Arundhati Roy, tüm zorluklara, baskılara rağmen düşüncelerini yazmaktan hiç çekinmemiş, çok güçlü bir Hintli yazar. Sadece Hindistan'da yaşanan yerel yaşam zorluklarının, baskıların ötesinde tüm dünya sorunlarına karşı tavır almış, tarafını belirlemiş bir dünya insanı... Ve işte acaba tüm bu kimliklerinden dolayı mı romanına böyle güzel bir isim verebiliyor diye düşünmeden edemiyorum. Artık hayattan alabildiği keyifleri hep küçük şeylere indirgemeye çalışan biri olarak çok fazla incelik barındıran bir isim Küçük Şeylerin Tanrısı.

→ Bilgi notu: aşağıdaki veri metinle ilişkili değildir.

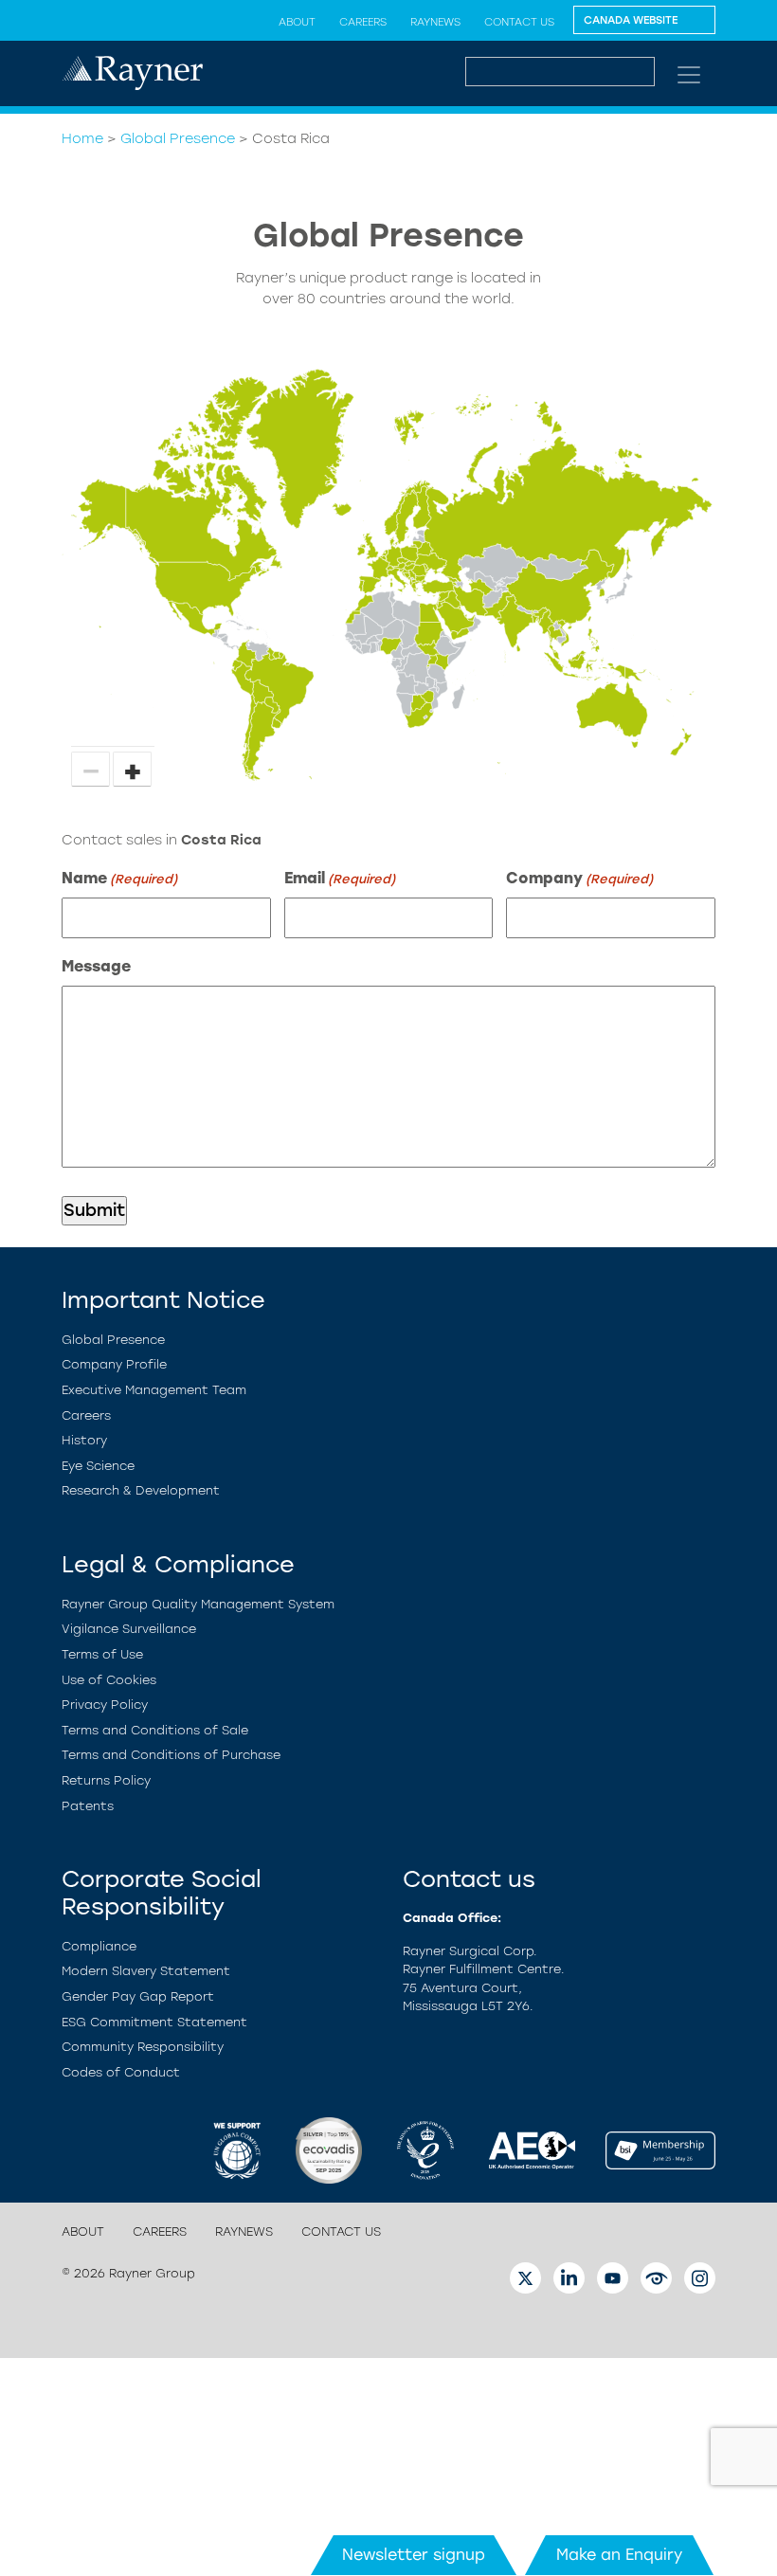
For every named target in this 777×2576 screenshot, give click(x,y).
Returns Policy (106, 1780)
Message (96, 966)
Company (579, 878)
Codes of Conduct (121, 2072)
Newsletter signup (413, 2555)
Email (339, 878)
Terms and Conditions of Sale (155, 1730)
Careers (363, 21)
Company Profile (114, 1364)
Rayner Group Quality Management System (198, 1604)
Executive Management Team (154, 1390)
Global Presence (177, 138)
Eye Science (98, 1466)
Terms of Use (102, 1654)
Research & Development (141, 1490)
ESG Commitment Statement (154, 2022)
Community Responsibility (143, 2047)
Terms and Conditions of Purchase (171, 1755)
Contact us (519, 21)
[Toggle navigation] (688, 75)
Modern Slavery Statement (146, 1971)
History (84, 1440)
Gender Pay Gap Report (138, 1996)
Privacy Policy (105, 1704)
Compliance (99, 1946)
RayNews (435, 21)
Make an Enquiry (619, 2555)
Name (119, 878)
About (297, 21)
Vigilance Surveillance (129, 1629)
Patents (88, 1806)
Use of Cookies (109, 1680)
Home (82, 138)
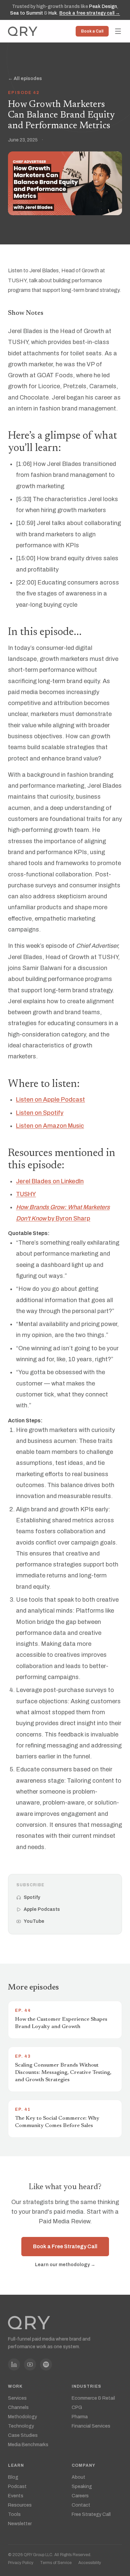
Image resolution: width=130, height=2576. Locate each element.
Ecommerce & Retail (93, 2398)
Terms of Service (56, 2562)
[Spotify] (46, 2364)
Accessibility (89, 2562)
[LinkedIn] (14, 2364)
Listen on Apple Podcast (50, 1099)
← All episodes (25, 78)
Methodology (22, 2416)
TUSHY (26, 1194)
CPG (77, 2407)
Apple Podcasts (42, 1909)
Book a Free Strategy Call (65, 2246)
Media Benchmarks (28, 2444)
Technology (21, 2426)
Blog (13, 2477)
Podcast (17, 2486)
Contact (81, 2505)
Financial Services (91, 2426)
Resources (20, 2505)
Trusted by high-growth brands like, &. (65, 10)
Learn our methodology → (65, 2264)
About (78, 2477)
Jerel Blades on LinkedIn (50, 1181)
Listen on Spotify (39, 1112)
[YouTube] (30, 2364)
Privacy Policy (20, 2562)
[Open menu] (118, 31)
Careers (80, 2495)
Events (15, 2495)
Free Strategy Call (91, 2514)
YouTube (34, 1921)
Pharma (80, 2416)
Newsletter (20, 2523)
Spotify (32, 1897)
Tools (14, 2514)
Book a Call (92, 31)
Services (17, 2398)
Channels (18, 2407)
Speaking (82, 2486)
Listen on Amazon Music (50, 1125)
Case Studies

İzin günlerimde dostlarla Nevizade'de sokaktaki masalardan birine tüneyip iki tek atabilmek, sohbeti peynire, peyniri anason kokusuna katık etmek, bu aralar hayatımın en keyifli küçük şeylerinden. 30 yaşından sonra mutfak sınırları içinde şimdiye kadar hiç tanışmadığı 'ben'lerle tanışan, kendine dair keşiflerde bulunan bendenizin keyiflerinin kokusu da daha bir keskinleşti sanki. Eskiden keyif aldığımı bildiğim şeylerin bile verdiği haz daha bir başkalaştı, kokusu, ruhu değişti.

Stajın son aylık virajına giriş yapmışken önüme nasıl heyecanla bakıyorsam geriye de bir o kadar hayret, gurur ve heyecanla bakıyorum. Geçen yıl bu zamanlar hayatımı yeniden sil baştan kurabilmek için nasıl köklü kararlar alma noktasındaysam hayat yine tam bir yıl sonra beni önemli kararların eşiğine getirdi.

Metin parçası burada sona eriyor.